REQUEST — Copy the material word for word, starting at its first line and ending with the line that contains "Looking at the".

ENTRIES SUPPLIED —
start

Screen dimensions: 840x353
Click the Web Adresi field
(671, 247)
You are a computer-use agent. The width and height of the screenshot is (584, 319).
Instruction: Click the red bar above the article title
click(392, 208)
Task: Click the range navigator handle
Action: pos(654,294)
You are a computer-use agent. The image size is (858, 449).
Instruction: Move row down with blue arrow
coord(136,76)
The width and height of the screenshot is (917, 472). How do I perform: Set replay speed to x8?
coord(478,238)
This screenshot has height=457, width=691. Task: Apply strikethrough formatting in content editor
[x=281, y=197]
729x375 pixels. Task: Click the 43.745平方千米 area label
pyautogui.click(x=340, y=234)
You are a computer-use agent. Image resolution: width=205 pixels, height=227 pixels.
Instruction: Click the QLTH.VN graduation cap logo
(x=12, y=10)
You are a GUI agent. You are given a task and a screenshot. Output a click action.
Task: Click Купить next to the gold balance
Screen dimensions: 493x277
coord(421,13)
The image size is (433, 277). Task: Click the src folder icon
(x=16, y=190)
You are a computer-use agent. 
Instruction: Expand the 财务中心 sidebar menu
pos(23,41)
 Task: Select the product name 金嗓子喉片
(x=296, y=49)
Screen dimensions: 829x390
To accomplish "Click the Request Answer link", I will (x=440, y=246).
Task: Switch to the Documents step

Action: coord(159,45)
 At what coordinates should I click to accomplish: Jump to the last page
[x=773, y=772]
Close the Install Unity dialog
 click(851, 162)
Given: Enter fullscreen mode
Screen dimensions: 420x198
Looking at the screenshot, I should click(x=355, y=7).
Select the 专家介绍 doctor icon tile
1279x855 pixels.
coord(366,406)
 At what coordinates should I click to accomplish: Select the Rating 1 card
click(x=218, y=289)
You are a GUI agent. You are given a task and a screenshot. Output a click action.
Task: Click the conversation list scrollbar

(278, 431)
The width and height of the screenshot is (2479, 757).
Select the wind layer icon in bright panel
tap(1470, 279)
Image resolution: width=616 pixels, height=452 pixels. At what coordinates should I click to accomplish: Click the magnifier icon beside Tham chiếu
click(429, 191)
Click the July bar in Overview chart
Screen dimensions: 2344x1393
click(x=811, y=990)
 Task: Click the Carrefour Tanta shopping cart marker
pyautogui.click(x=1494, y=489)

end

RESULT —
Screen dimensions: 840x353
Click the Web Adresi field
(671, 247)
You are a computer-use agent. The width and height of the screenshot is (584, 319).
Instruction: Click the red bar above the article title
click(392, 208)
Task: Click the range navigator handle
Action: pos(654,294)
You are a computer-use agent. The image size is (858, 449).
Instruction: Move row down with blue arrow
coord(136,76)
The width and height of the screenshot is (917, 472). How do I perform: Set replay speed to x8?
coord(478,238)
This screenshot has height=457, width=691. Task: Apply strikethrough formatting in content editor
[x=281, y=197]
729x375 pixels. Task: Click the 43.745平方千米 area label
pyautogui.click(x=340, y=234)
You are a computer-use agent. Image resolution: width=205 pixels, height=227 pixels.
Instruction: Click the QLTH.VN graduation cap logo
(x=12, y=10)
You are a GUI agent. You are given a task and a screenshot. Output a click action.
Task: Click Купить next to the gold balance
Screen dimensions: 493x277
coord(421,13)
The image size is (433, 277). Task: Click the src folder icon
(x=16, y=190)
You are a computer-use agent. 
Instruction: Expand the 财务中心 sidebar menu
pos(23,41)
 Task: Select the product name 金嗓子喉片
(x=296, y=49)
Screen dimensions: 829x390
To accomplish "Click the Request Answer link", I will (x=440, y=246).
Task: Switch to the Documents step

Action: coord(159,45)
 At what coordinates should I click to accomplish: Jump to the last page
[x=773, y=772]
Close the Install Unity dialog
 click(851, 162)
Given: Enter fullscreen mode
Screen dimensions: 420x198
Looking at the screenshot, I should click(x=355, y=7).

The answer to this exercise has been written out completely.